• **EXERCISE DIRECTIONS**
Start the copy at the line containing "Task: Click parameter letter 'b' under a - b" and run it through the last line of the records. Repeat each line exactly; omit pictures.

----- INFORMATION

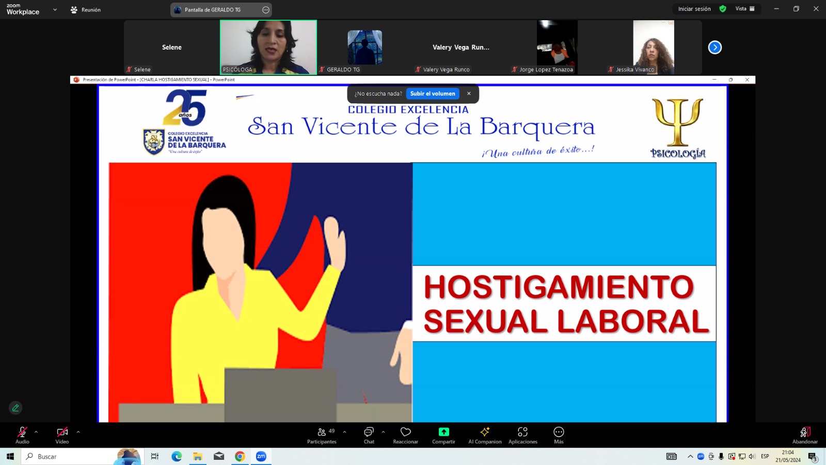The height and width of the screenshot is (465, 826).
Task: Toggle the Vista layout view
Action: (745, 9)
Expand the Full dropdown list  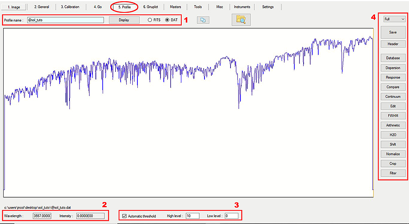coord(393,19)
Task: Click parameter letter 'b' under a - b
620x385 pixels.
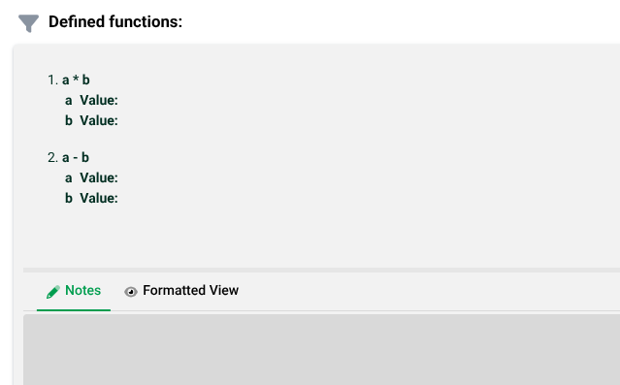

----------

• **ANSWER FOR THIS EXERCISE**
Task: Click parameter letter 'b' under a - b
620x385 pixels.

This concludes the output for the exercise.